EXCERPTED DATA:
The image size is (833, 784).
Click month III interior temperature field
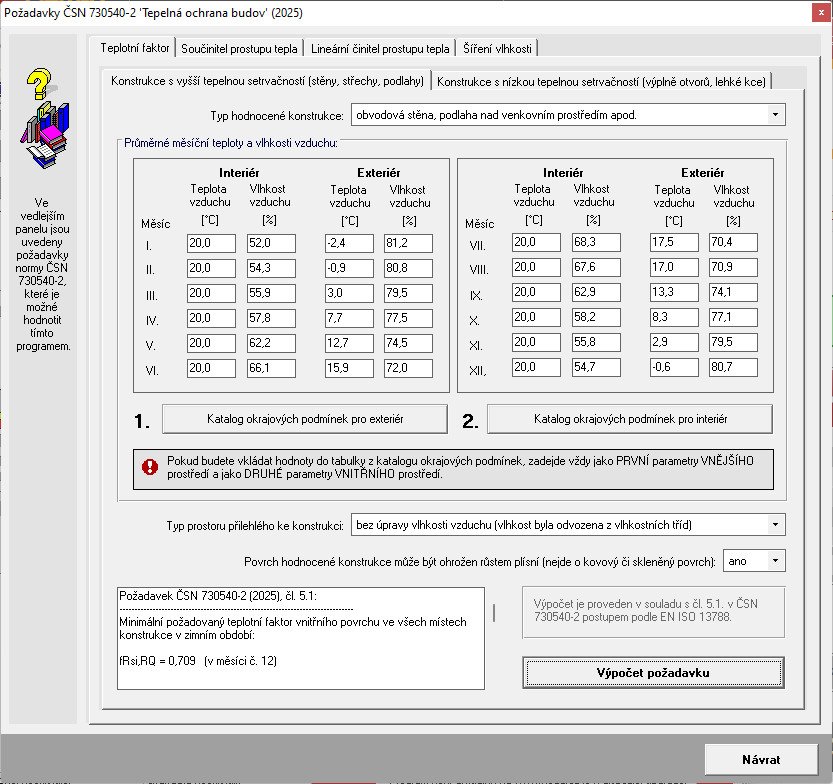[211, 293]
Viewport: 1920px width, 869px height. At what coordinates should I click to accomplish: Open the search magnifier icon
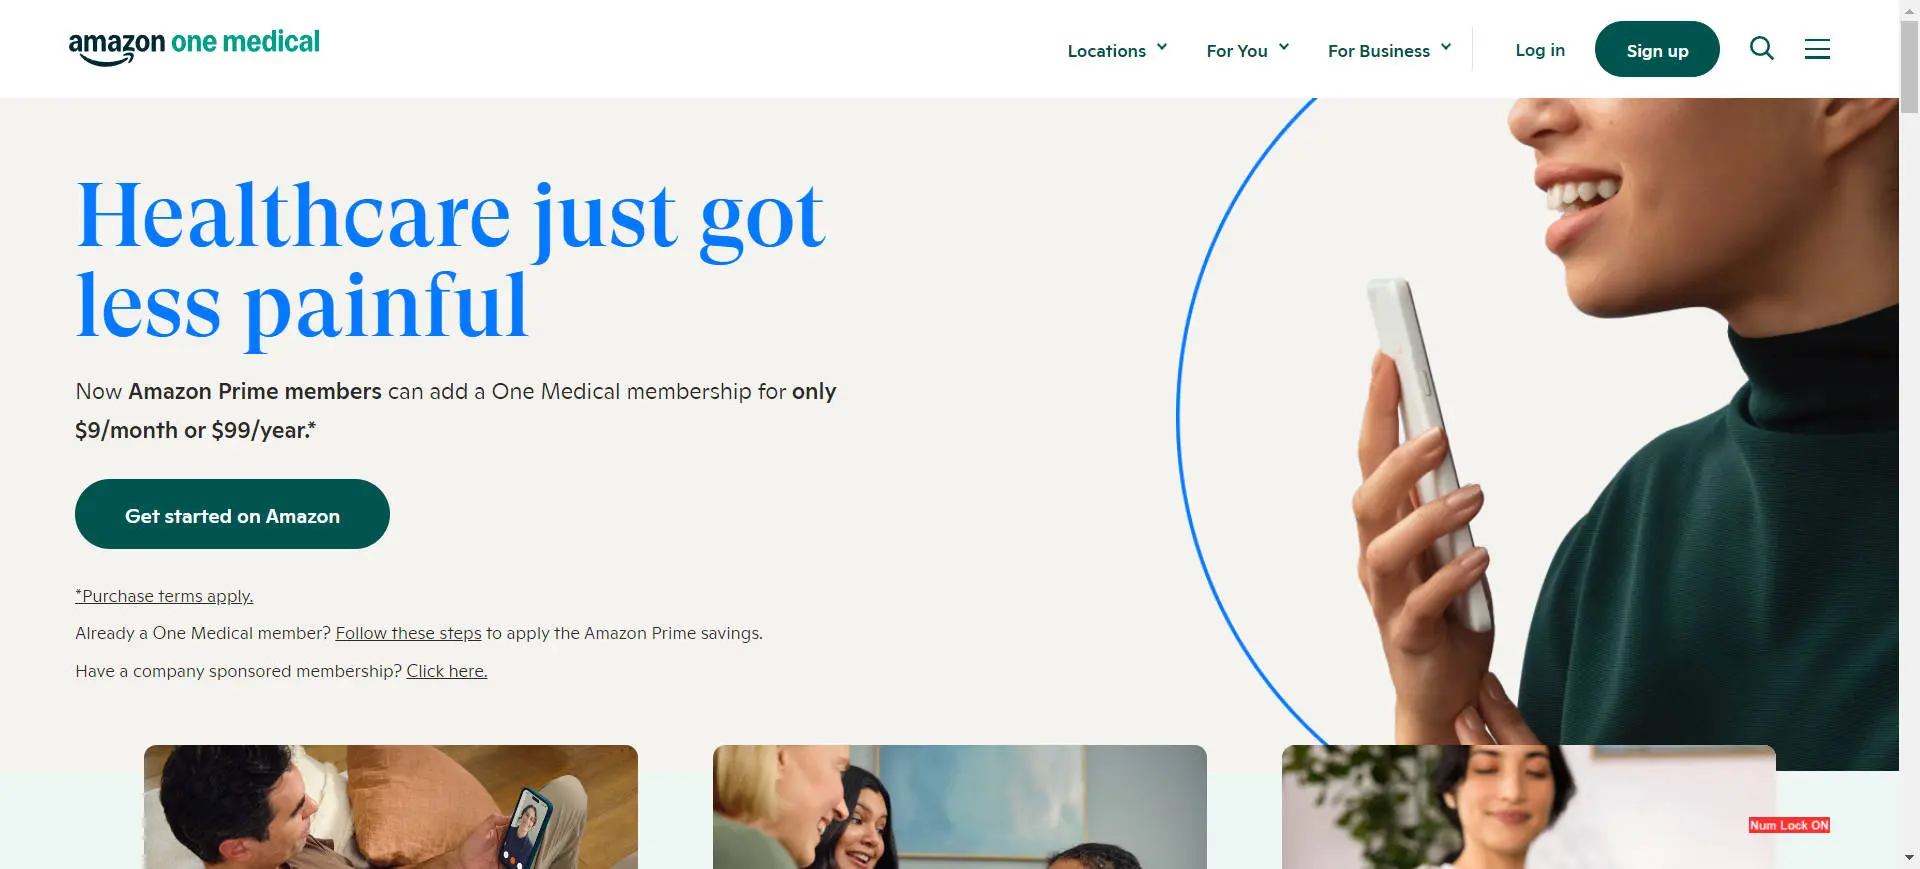coord(1761,48)
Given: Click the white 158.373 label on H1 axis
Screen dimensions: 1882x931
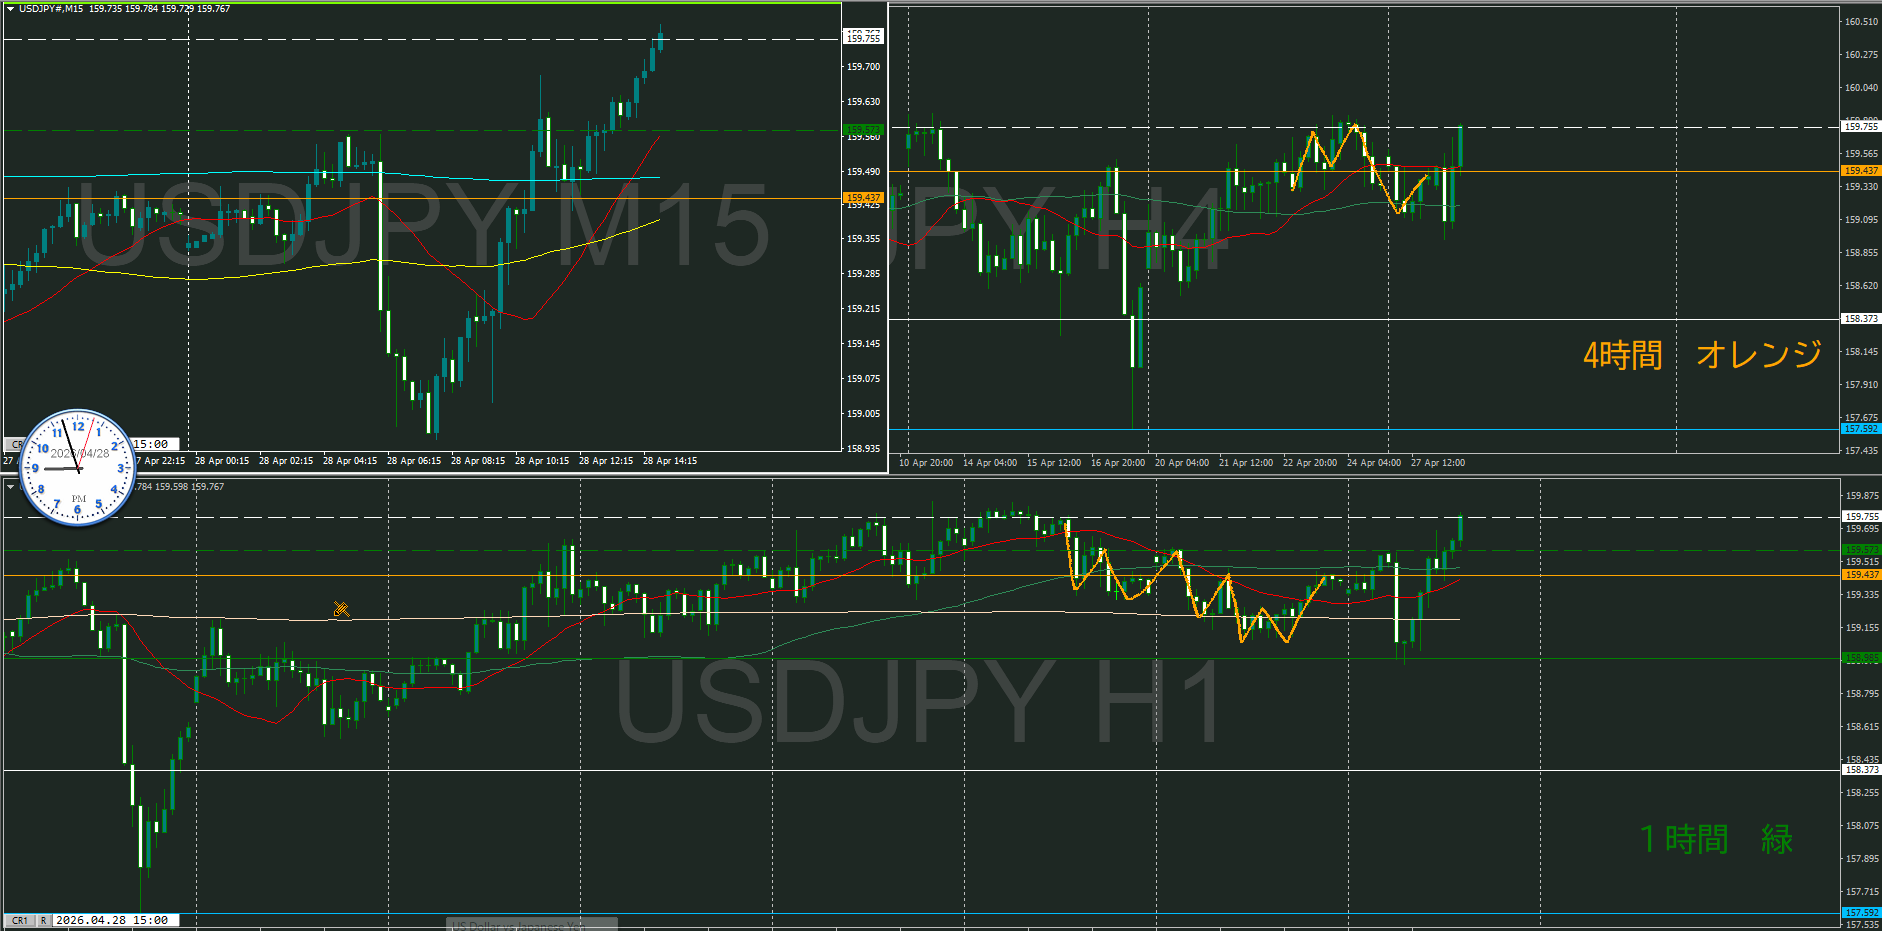Looking at the screenshot, I should 1860,770.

TASK TO CARRY OUT:
Apart from its pictures, the data is to be repeated exactly.

RESPONSE FOR THIS EXERCISE:
The image size is (833, 784).
Click month III interior temperature field
[211, 293]
Viewport: 1920px width, 869px height. At what coordinates should I click to accomplish: Open the search magnifier icon
coord(1761,48)
Given: Click the white 158.373 label on H1 axis
Screen dimensions: 1882x931
Looking at the screenshot, I should 1860,770.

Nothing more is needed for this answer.